===== Record set =====

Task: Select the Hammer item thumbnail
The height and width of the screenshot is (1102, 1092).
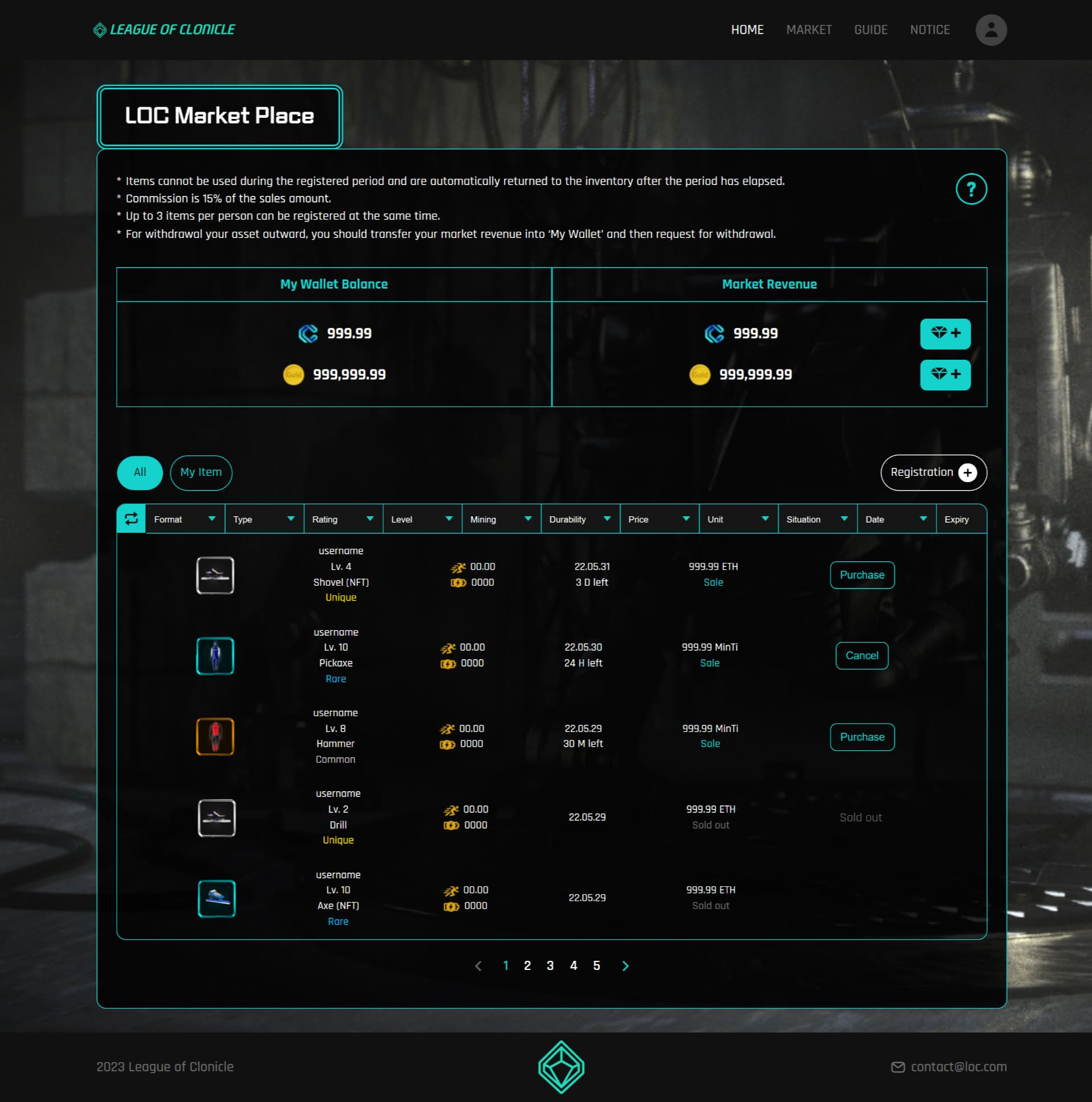Action: point(215,737)
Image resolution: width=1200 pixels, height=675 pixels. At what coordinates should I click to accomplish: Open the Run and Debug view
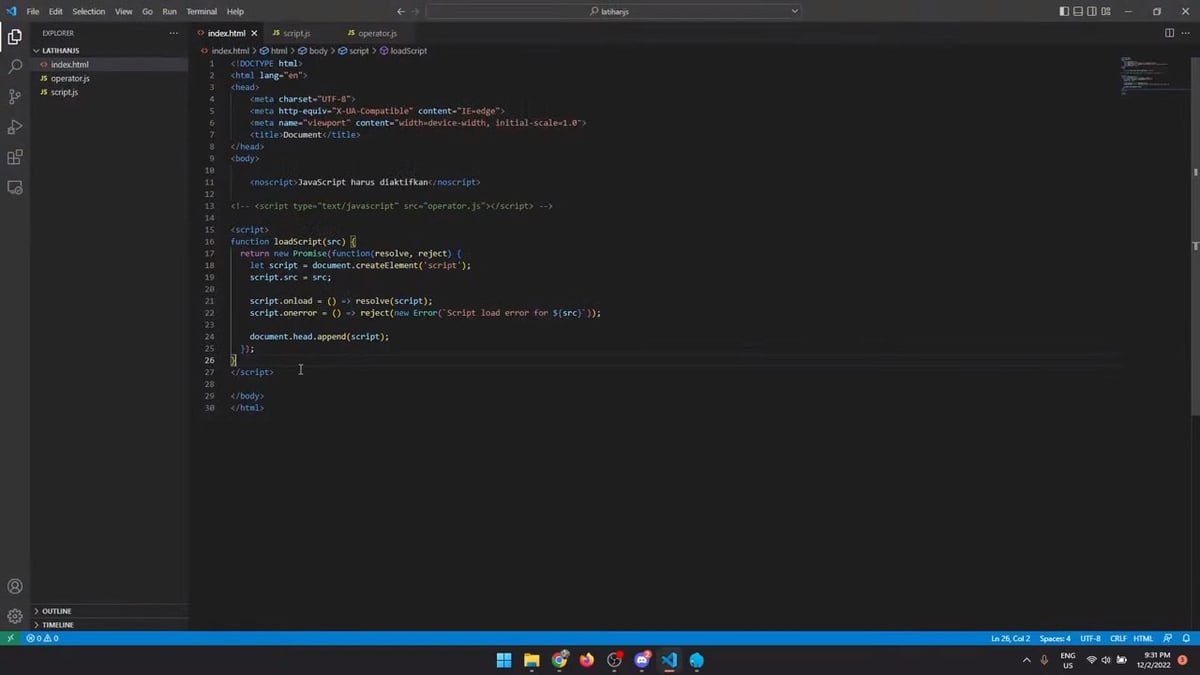pos(15,127)
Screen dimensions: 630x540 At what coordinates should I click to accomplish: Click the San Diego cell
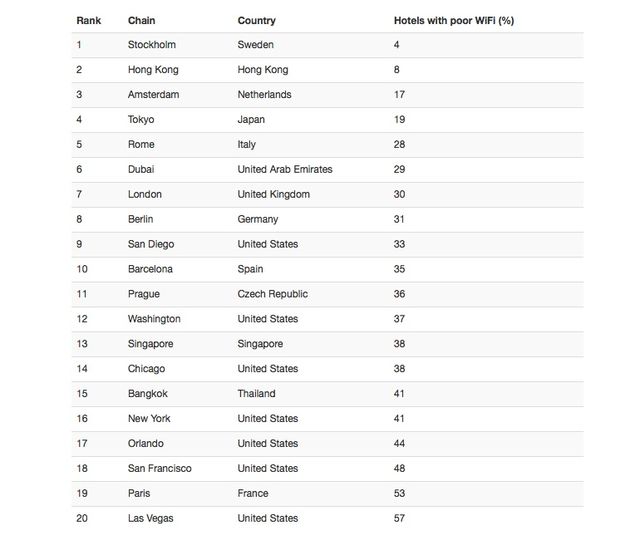[153, 244]
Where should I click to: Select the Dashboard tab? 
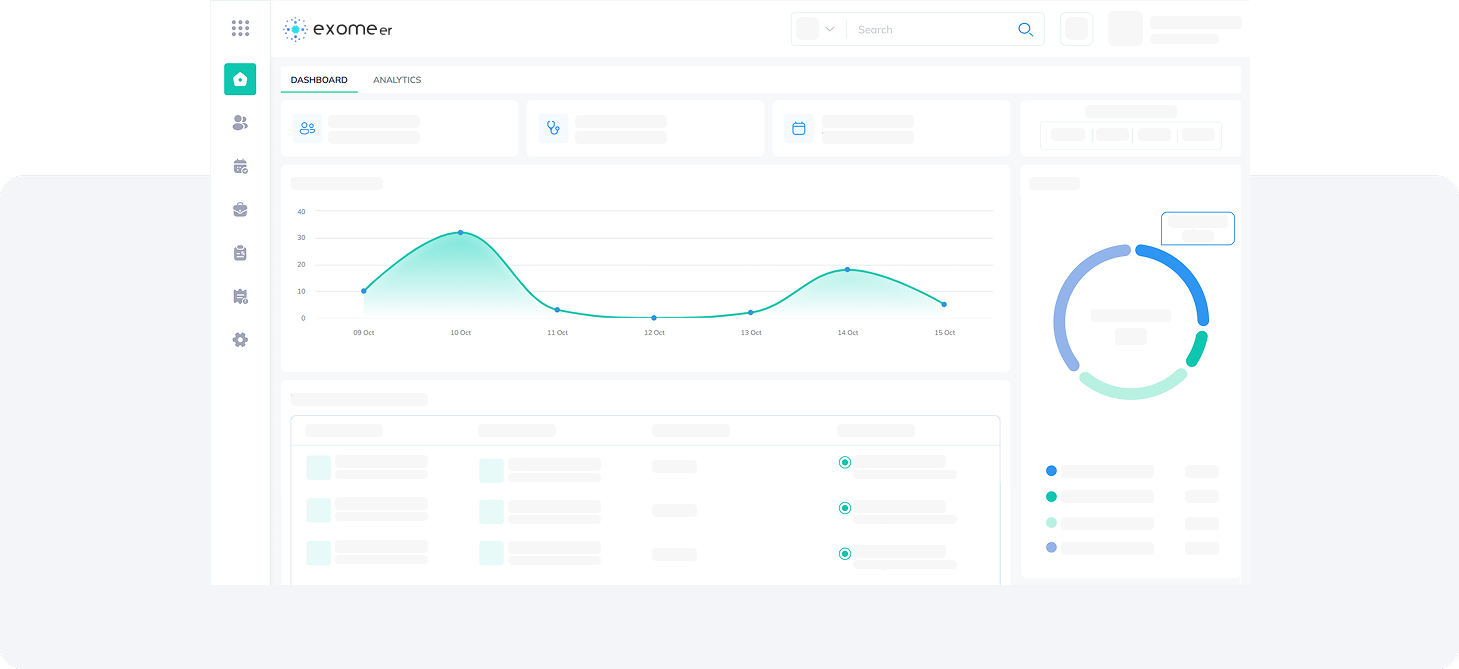[x=319, y=80]
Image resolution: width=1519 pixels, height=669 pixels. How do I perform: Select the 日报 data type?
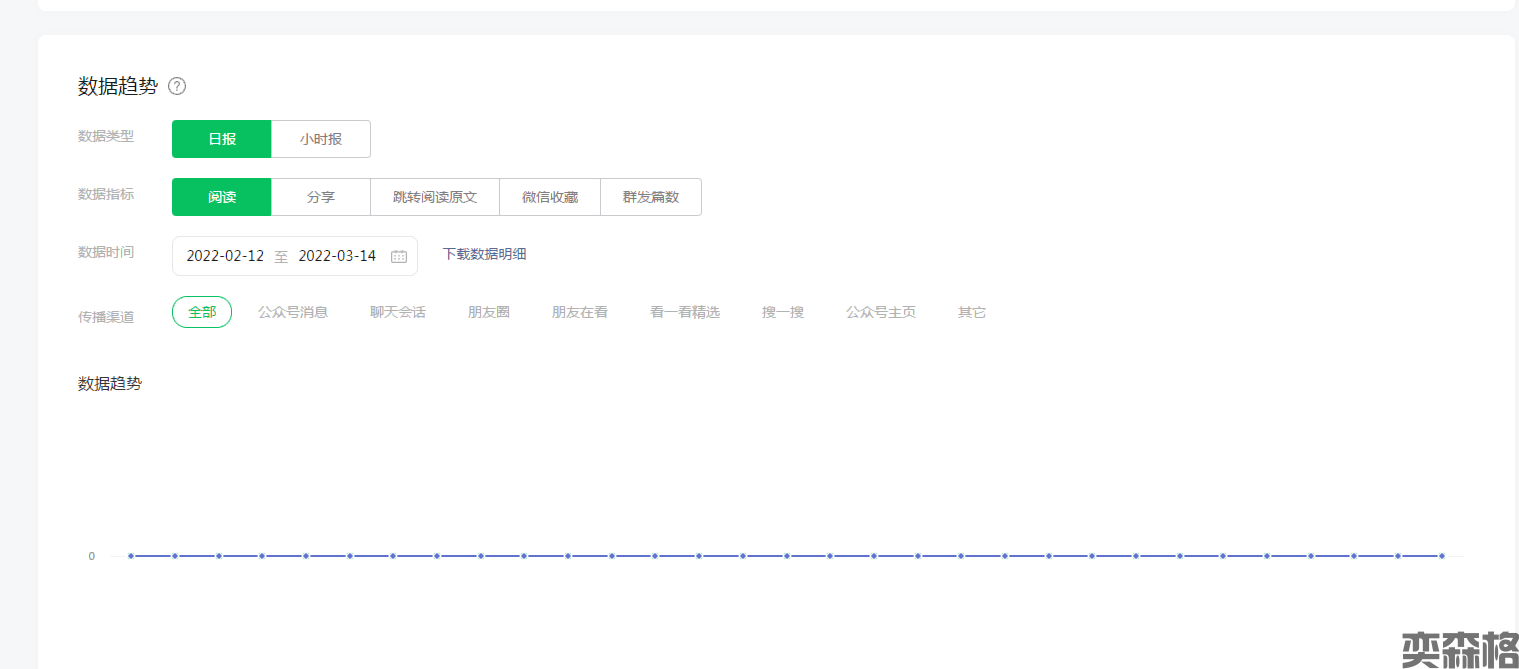click(222, 139)
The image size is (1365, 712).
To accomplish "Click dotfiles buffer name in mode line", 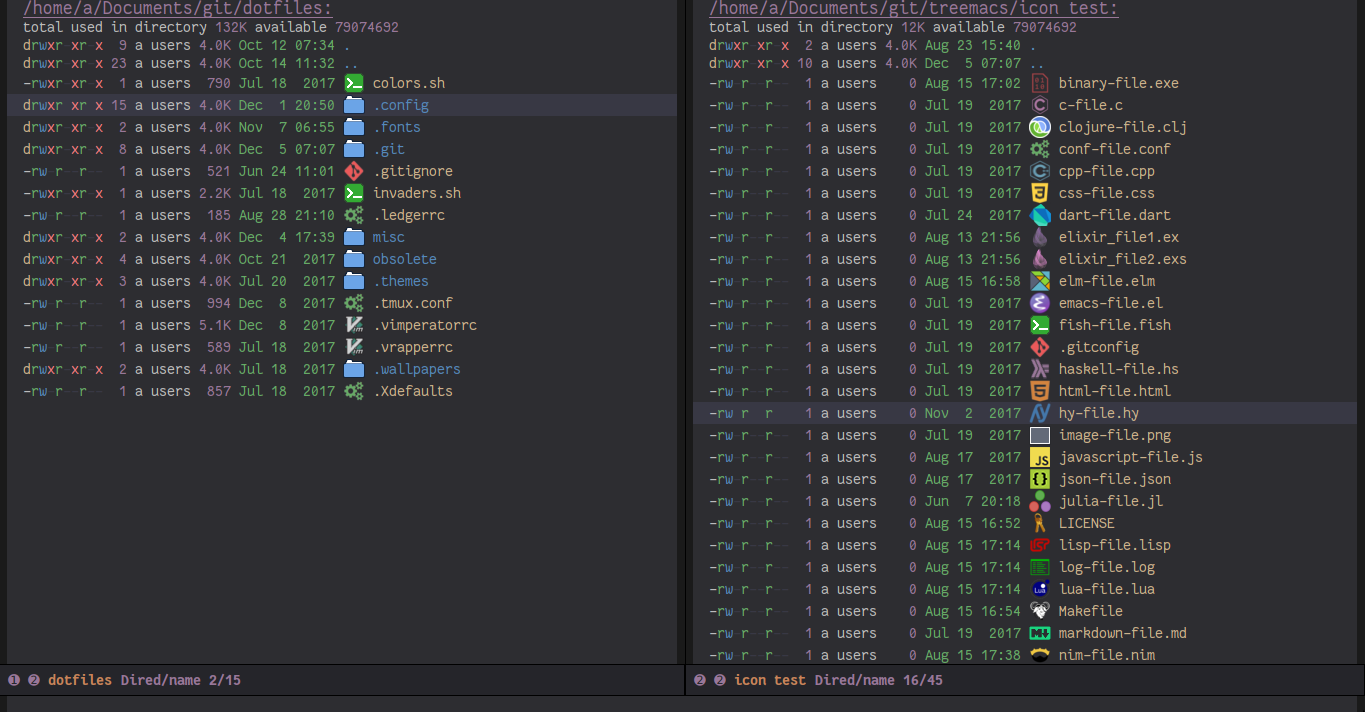I will point(80,680).
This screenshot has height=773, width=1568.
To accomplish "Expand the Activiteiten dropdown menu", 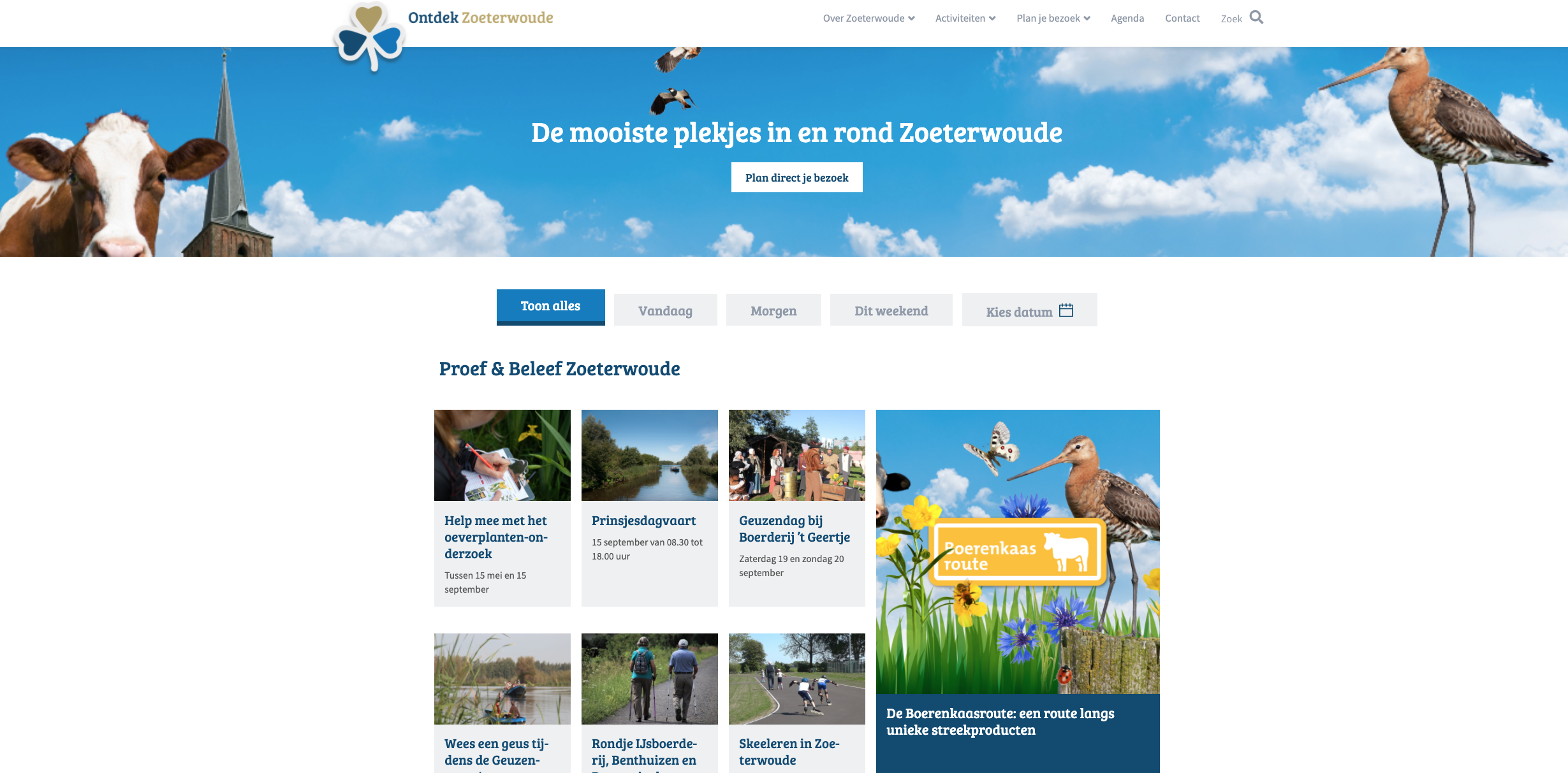I will 965,18.
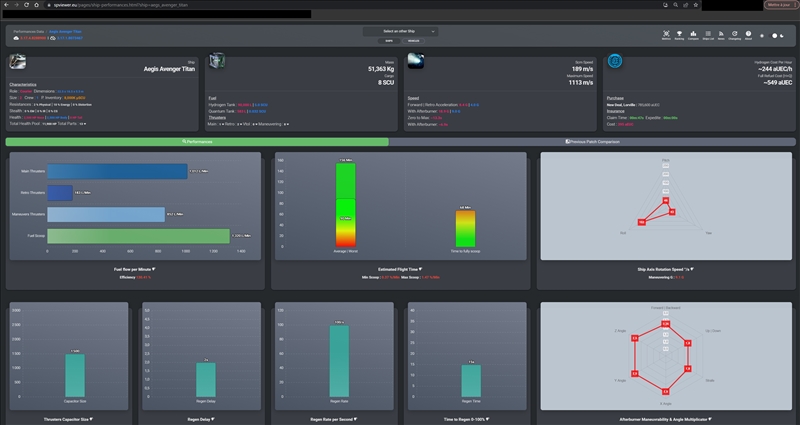Toggle the light/dark theme switch
Viewport: 800px width, 425px height.
[772, 36]
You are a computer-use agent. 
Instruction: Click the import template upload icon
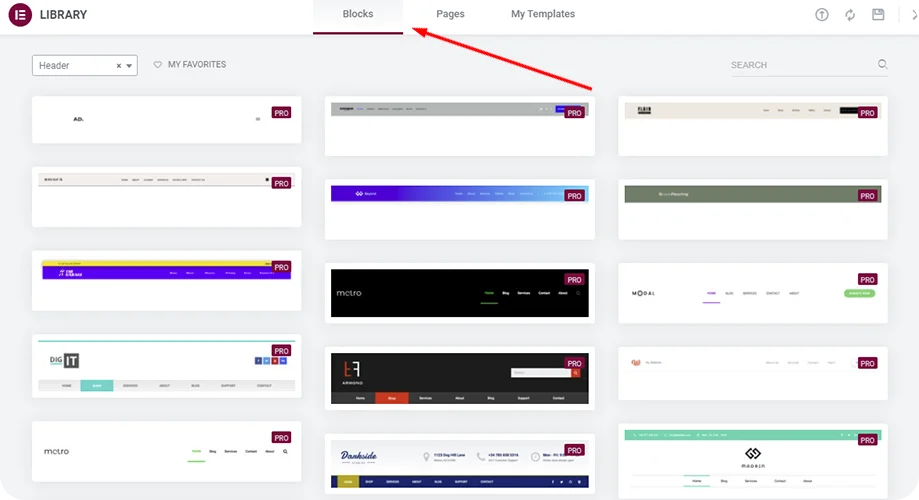[822, 15]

=====

● **Exercise goal**
Could you rewrite the listing, from its first line through the line containing "pos(15,127)", as a numbered list with the pictures and any blank lines left out?

● **Output for this exercise**
1. Task: Select the Hammer item thumbnail
2. The height and width of the screenshot is (1102, 1092).
3. Action: point(215,737)
4. Image resolution: width=1200 pixels, height=675 pixels. At what coordinates should I click to accomplish: Open the Run and Debug view
5. pos(15,127)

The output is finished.